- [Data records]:
+++++

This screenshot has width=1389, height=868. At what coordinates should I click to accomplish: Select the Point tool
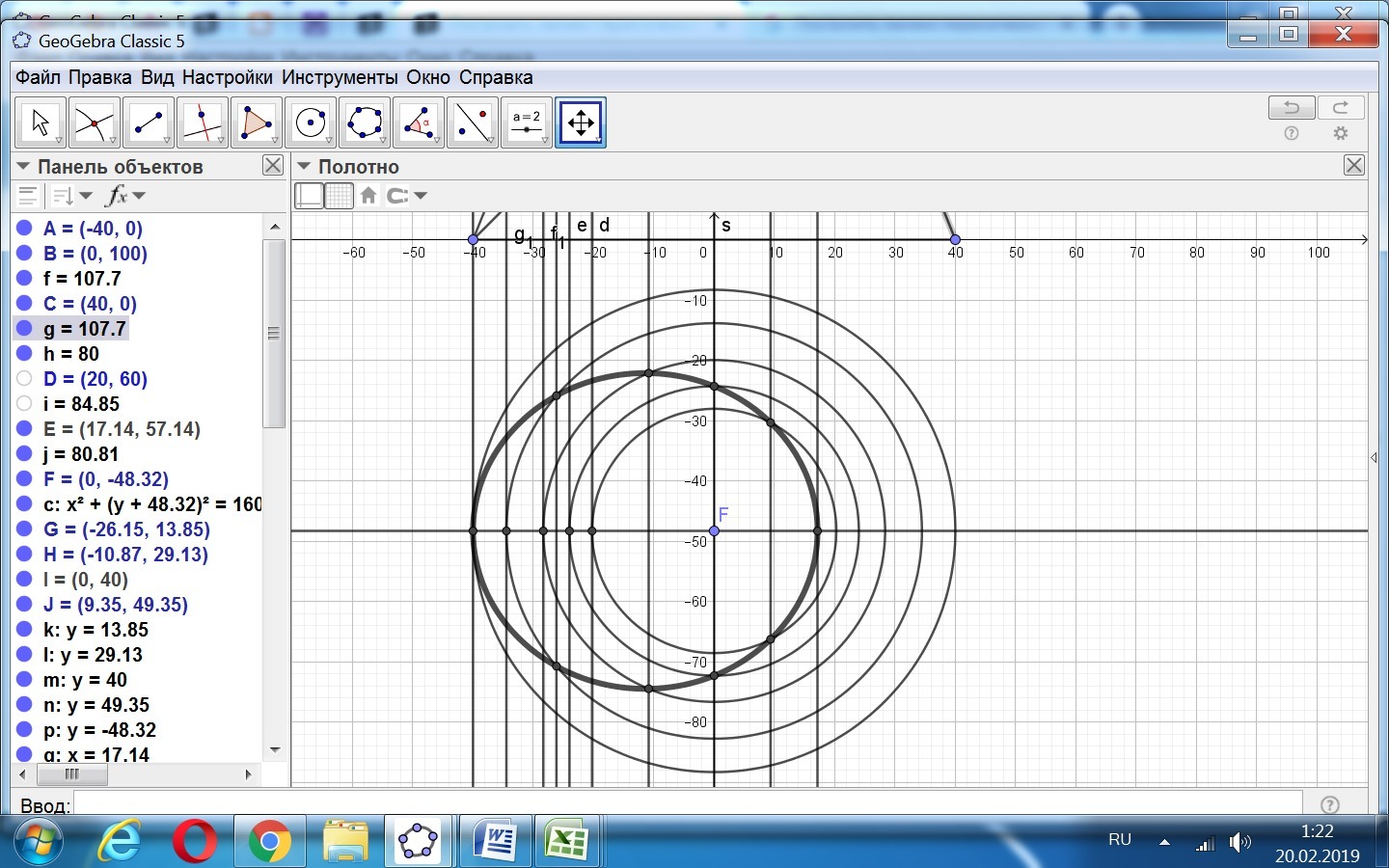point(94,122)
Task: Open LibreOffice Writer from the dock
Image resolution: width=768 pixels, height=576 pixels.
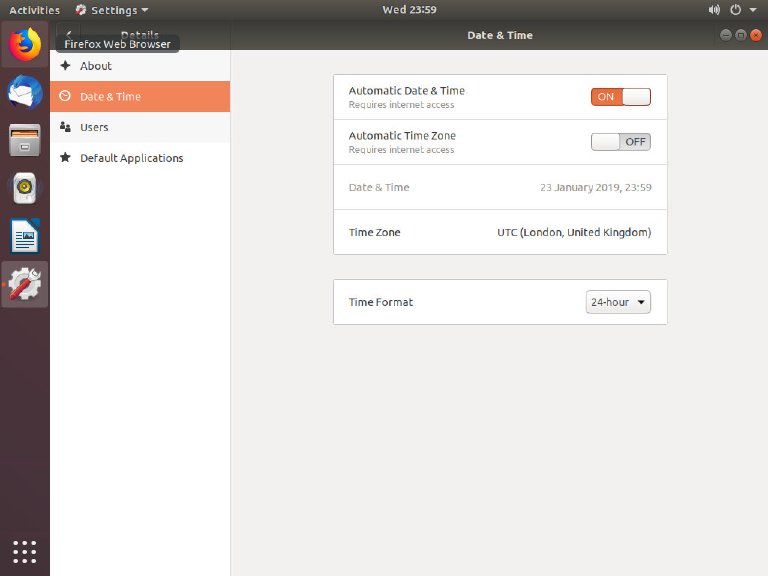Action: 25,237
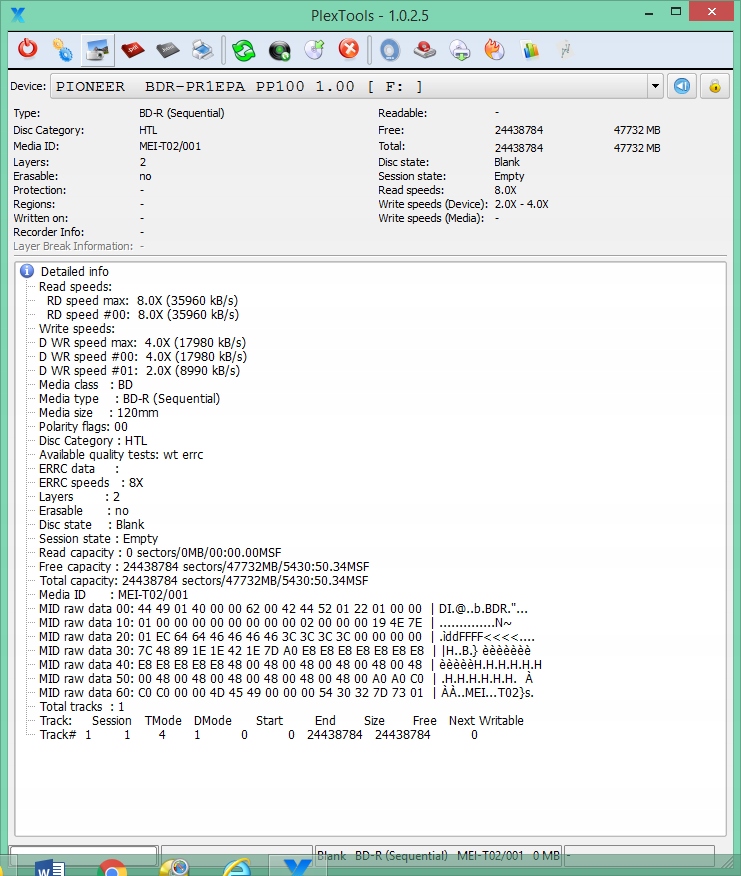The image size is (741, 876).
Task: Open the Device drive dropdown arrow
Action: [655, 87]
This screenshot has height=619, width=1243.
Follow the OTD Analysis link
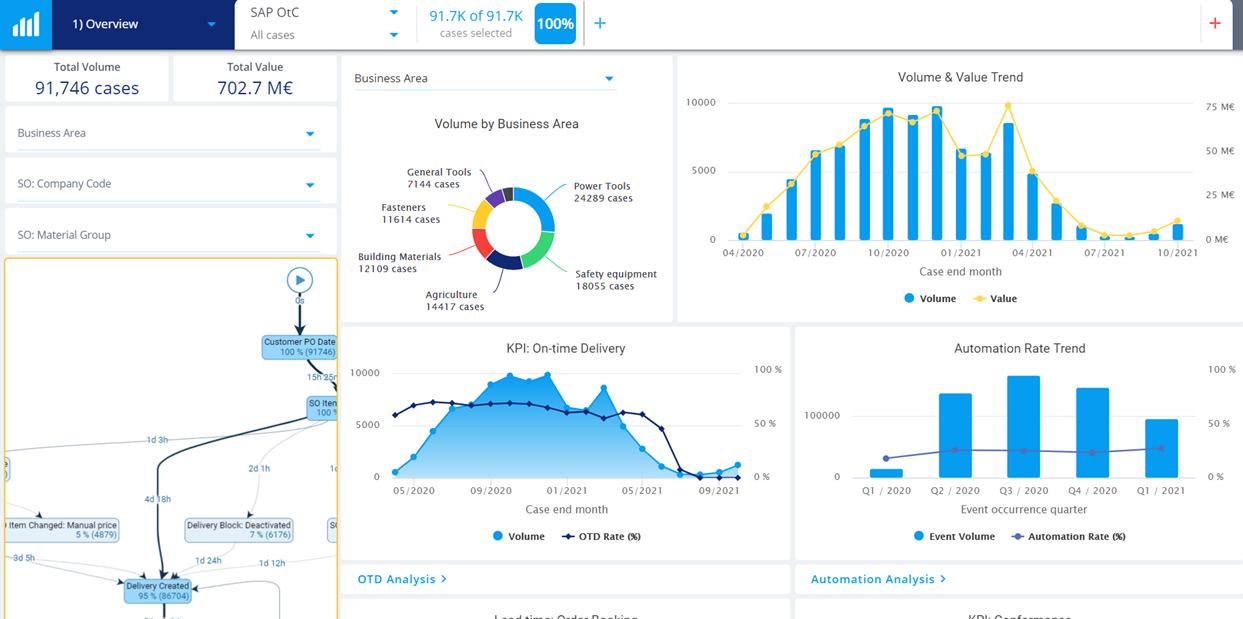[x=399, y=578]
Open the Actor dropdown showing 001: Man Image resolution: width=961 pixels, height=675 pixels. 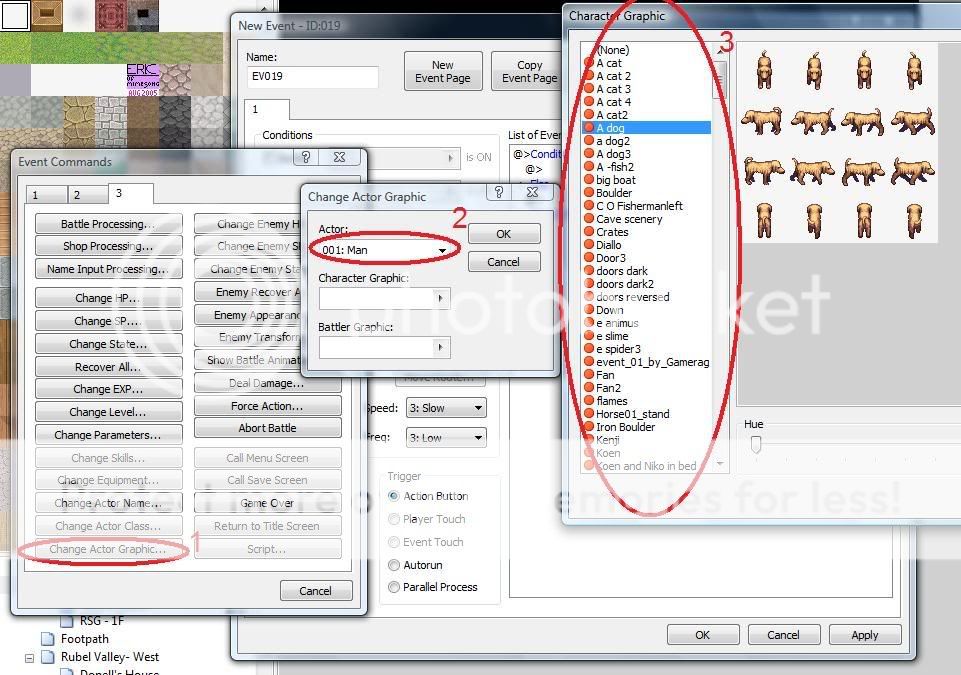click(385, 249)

+++++

- [Work order]: Although pictures appear among the records above, write out exactly only the lines from the one that has "Task: Open LibreOffice Writer from the dock" through the one that has "This screenshot has height=619, width=1243.", and leave the pictures out.

- [Written solution]:
Task: Open LibreOffice Writer from the dock
Image resolution: width=768 pixels, height=576 pixels.
Action: 25,237
The image size is (741, 876).
Task: Open the Device drive dropdown arrow
Action: [655, 87]
This screenshot has height=619, width=1243.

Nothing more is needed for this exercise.